E começo com “Mal Viver", dirigido por João Canijo, recentemente premiado no festival de cinema de Berlim. Tudo se passa num pequeno hotel balnear, no norte do país, gerido por uma família de mulheres. Os homens ou foram embora ou morreram, ou ambas as coisas. Canijo, com este filme vai esmiuçar as relações entre estas mulheres, principalmente a relação entre uma mãe e uma filha, entre Piedade e Salomé, interpretadas brilhantemente por Anabela Moreira e Madalena Almeida.

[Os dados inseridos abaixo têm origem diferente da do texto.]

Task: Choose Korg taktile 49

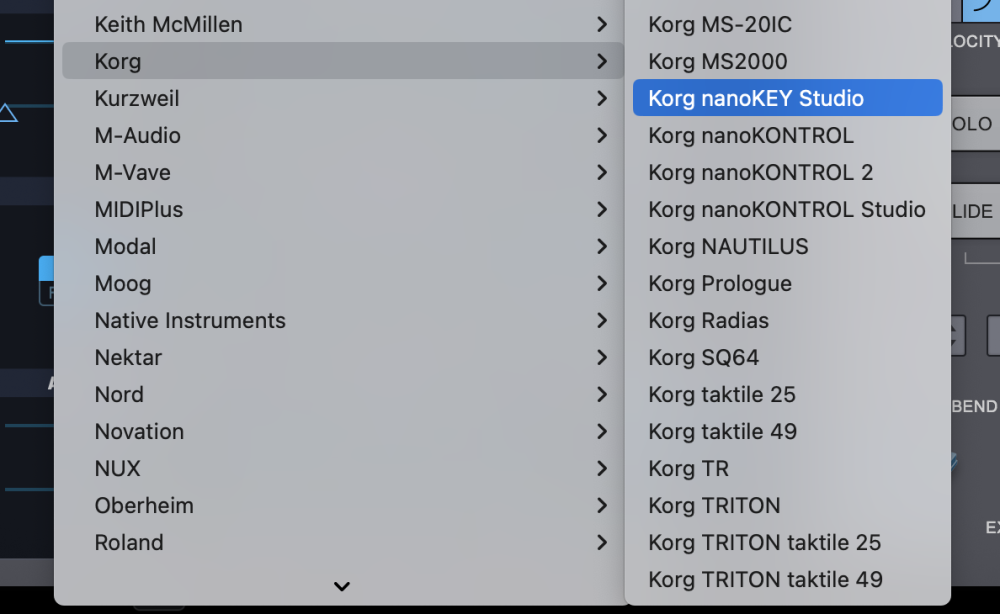Action: pyautogui.click(x=722, y=431)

Também será muitíssimo relevante destacar aqui Rita Blanco, que interpreta Sara, a mãe de Piedade e que acaba por ser o catalisador destas relações destrutivas. “Mal Viver” nasceu sob referências de Strindberg e Bergman, mais precisamente a “Sonata de Outono”, e isso é notório, quer pela narrativa, quer pelas escolhas visuais.

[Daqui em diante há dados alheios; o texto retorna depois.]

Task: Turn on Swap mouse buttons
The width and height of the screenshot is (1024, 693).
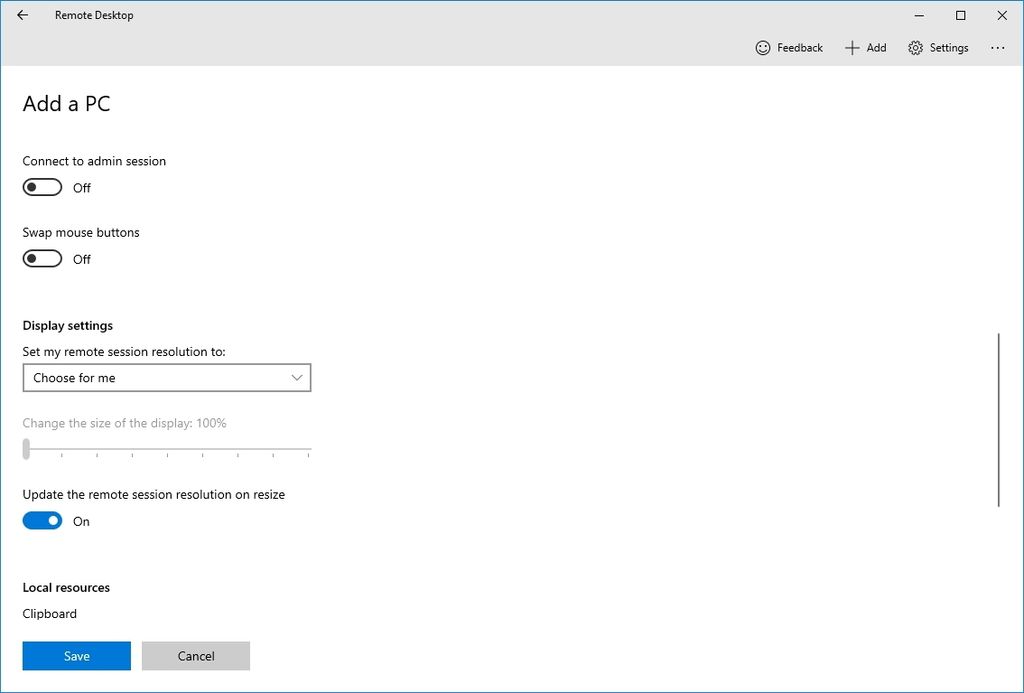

Salomé, recém-chegada ao hotel, na sequência da morte do pai, volta a estar com a mãe e com a avó, e é sobre as relações que se estabelecem entre as três que o filme se vai desenrolar. É, acima de tudo, um retrato dos laços parentais no feminino e, tal como Canijo explica, “as mães, por muito bem que tentem fazer, acabam sempre por asfixiar os filhos, e mais ainda as filhas. As avós dão cabo da vida das filhas e as filhas acabam por dar cabo da vida das netas, num ciclo imparável”. Uma mãe aparentemente seca de afetos que não consegue ser a mãe que a filha tanto busca. Será o amor dela condicional em relação à filha por oposição ao amor incondicional de que falava o “Sangue do meu Sangue” do mesmo realizador? Não me parece, a ansiedade e a vontade de ter tudo sob controlo é o que a impede de amar a filha de forma natural, não conseguindo, por isso, expressar o amor que sente por ela. Tem tanto medo da vida e sente tanta responsabilidade por ser mãe que nunca soube transmitir amor à filha de modo a que ela se sentisse amada. Afinal, não é isso que queremos todos?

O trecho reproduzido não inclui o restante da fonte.